Immigration is to a certain extent a red herring when it comes to concerns about the UK in the short, medium and long-term after Brexit. The idea that UK immigration numbers will collapse is simply wrong. In a worst-case scenario, the only change will see those from EU states treated like the rest of the world when it comes to UK immigration. As a consequence, the UK population will still continue to grow as will demand for private rental properties.
Sellers holding firm
Against a backdrop of currency weakness, encouraging overseas investment, a resilient economy and growing population, many property sellers are holding firm on their prices. While London is obviously a very different market, having risen far faster than the rest of the UK in years gone by, outside of London we have yet to see any real weakness. When you also factor in the extremely negative media headlines regarding Brexit, and the so-called threat of a no deal Brexit, this puts the performance of the housing market in an even more favourable light.
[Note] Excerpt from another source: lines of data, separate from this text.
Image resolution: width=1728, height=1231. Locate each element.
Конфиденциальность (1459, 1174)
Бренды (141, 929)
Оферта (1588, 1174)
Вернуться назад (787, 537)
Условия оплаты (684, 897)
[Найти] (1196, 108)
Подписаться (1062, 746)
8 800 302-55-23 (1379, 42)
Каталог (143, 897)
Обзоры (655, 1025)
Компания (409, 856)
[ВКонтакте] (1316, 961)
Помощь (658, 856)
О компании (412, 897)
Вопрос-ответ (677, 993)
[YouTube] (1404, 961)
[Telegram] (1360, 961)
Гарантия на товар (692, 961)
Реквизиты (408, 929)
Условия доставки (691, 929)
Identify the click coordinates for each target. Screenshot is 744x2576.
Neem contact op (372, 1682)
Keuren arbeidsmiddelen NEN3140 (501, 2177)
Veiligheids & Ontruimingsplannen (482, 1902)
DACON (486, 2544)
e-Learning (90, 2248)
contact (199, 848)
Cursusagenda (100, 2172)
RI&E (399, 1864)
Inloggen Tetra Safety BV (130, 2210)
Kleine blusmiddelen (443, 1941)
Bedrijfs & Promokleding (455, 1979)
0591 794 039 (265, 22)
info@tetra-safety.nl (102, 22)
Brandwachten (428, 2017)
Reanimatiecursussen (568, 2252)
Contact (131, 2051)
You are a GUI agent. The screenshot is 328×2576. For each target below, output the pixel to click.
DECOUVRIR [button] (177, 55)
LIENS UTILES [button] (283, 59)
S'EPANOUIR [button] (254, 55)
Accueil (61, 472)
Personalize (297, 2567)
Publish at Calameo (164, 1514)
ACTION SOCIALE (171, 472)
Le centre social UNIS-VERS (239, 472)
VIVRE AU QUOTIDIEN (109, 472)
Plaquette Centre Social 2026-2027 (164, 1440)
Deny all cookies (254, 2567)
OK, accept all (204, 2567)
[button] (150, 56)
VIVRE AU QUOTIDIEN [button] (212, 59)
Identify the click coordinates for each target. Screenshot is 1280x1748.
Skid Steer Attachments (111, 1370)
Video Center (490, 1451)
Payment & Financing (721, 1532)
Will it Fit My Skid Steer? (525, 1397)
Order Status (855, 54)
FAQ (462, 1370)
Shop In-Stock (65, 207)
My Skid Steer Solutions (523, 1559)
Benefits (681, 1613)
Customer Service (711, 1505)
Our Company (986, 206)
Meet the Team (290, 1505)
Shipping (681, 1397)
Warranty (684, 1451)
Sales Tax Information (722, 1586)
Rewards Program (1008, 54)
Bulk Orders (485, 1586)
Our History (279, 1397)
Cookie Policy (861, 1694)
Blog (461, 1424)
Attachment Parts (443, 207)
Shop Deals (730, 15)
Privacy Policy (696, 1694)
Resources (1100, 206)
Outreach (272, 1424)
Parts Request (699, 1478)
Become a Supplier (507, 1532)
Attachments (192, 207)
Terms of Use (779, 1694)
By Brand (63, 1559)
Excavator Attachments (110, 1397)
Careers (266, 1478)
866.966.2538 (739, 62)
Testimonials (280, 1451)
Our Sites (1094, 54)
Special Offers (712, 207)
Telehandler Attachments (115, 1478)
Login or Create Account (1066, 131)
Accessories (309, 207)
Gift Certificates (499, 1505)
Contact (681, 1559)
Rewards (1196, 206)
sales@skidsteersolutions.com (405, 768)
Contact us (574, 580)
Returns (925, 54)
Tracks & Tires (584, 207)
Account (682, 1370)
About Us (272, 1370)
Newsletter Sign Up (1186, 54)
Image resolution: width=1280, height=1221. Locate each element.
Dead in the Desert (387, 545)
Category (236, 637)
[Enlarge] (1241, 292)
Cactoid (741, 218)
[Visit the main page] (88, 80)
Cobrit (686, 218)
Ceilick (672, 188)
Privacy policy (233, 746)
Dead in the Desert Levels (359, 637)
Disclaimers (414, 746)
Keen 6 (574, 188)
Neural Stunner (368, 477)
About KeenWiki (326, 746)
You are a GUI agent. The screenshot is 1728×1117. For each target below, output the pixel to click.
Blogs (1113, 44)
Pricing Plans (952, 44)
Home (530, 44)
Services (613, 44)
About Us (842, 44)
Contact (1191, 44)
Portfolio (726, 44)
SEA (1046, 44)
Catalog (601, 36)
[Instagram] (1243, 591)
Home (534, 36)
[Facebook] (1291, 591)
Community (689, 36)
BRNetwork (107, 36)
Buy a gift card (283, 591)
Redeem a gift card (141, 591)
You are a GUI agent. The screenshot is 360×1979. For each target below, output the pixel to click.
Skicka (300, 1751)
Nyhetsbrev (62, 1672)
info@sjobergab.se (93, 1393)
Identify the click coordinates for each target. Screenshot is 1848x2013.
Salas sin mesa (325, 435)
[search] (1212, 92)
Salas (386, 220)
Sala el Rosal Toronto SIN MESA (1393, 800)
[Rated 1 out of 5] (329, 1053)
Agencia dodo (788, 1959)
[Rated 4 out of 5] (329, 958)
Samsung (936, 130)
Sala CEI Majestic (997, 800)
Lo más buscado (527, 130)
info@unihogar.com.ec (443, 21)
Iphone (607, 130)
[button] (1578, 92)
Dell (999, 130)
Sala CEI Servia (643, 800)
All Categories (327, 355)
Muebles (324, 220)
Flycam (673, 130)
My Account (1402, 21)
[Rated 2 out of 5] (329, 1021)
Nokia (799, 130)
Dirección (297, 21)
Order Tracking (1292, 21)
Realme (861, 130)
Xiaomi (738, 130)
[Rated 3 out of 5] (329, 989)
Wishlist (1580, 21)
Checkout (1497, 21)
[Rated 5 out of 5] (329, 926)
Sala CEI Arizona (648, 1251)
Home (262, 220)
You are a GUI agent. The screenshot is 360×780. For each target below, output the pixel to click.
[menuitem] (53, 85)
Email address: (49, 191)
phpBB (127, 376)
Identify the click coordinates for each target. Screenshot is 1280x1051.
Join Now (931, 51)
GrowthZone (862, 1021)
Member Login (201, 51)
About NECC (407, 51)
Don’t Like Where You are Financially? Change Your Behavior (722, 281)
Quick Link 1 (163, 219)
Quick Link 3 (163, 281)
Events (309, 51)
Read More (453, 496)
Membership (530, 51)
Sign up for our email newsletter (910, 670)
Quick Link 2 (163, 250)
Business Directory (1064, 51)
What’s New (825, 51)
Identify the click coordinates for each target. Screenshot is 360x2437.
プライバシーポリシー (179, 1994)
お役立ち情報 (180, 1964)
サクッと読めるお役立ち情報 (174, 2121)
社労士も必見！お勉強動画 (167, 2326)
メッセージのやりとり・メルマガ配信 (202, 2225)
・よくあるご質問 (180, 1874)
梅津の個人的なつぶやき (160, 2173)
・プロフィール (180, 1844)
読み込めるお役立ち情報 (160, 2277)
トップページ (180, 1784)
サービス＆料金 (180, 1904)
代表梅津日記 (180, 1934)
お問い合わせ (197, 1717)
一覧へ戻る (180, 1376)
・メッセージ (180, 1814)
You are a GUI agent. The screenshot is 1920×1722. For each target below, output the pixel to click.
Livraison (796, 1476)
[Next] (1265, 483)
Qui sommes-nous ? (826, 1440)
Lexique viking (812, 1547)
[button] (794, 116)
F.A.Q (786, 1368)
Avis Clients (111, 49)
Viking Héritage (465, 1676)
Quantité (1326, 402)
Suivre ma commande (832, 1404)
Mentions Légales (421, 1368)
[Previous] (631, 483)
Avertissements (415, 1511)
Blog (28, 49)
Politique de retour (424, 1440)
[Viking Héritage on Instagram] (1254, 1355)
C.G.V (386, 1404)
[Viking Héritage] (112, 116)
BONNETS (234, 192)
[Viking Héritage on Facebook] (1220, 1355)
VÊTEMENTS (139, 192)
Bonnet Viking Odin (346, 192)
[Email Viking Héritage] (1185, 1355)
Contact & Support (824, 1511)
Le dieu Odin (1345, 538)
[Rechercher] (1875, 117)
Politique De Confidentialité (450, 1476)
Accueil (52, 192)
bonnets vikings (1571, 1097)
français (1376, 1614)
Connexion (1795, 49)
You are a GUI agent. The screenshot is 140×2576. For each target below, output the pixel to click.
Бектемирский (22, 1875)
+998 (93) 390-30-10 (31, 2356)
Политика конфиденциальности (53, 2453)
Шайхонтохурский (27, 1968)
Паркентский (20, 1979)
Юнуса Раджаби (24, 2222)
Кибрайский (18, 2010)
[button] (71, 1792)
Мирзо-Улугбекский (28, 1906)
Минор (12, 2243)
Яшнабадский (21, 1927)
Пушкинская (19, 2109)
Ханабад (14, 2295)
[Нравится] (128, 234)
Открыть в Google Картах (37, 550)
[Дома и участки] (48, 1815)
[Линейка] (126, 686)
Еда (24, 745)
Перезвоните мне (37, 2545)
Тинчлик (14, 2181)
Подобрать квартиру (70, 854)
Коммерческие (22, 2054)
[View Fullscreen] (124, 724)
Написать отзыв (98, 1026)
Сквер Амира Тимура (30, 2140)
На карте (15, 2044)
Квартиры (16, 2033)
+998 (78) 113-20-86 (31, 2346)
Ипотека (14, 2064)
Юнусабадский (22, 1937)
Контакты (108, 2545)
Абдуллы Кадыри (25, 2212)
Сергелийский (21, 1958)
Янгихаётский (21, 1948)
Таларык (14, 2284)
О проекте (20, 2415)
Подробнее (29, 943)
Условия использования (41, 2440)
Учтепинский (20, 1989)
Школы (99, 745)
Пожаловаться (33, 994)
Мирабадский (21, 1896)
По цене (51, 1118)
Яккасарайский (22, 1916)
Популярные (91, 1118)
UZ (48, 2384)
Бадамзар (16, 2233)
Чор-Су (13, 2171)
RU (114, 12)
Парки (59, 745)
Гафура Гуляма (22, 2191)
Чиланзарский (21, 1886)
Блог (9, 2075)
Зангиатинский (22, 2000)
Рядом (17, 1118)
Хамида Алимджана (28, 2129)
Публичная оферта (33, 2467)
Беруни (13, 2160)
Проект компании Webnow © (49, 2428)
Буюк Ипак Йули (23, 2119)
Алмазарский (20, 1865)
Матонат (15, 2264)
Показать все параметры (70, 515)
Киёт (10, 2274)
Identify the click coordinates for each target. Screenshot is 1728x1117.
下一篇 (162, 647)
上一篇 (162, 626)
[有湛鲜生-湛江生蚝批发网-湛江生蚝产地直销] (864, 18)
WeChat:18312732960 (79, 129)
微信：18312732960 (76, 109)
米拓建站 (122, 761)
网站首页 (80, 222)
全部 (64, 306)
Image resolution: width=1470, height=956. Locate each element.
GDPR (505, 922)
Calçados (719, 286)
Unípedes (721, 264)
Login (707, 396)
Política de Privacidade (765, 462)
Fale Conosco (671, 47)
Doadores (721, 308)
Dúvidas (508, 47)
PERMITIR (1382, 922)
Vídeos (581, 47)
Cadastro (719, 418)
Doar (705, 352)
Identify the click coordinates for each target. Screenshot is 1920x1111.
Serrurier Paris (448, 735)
Amidst the doom and gloom of Brexit, forecasts of a crash in the UK economy and housing market, let’s not forget that the UK was never really an integral part of the European Union. Successive governments, and the electorate, have refused to adopt the euro meaning the UK is in a very different situation to its current EU counterparts. As a consequence, while there may be some short to medium term disruption in the event of a no deal Brexit many long-term property investment strategies have so far emerged relatively unscathed.
Month after month the headlines suggest that outside of London the UK housing market remains extremely resilient. While the press will obviously make hay while the sun shines with regards to the reduction in London property prices, this does not really reflect the UK as a whole. It would be foolish to suggest there are no challenges regarding Brexit but so far UK consumers, businesses and investors remain relatively positive in the longer term.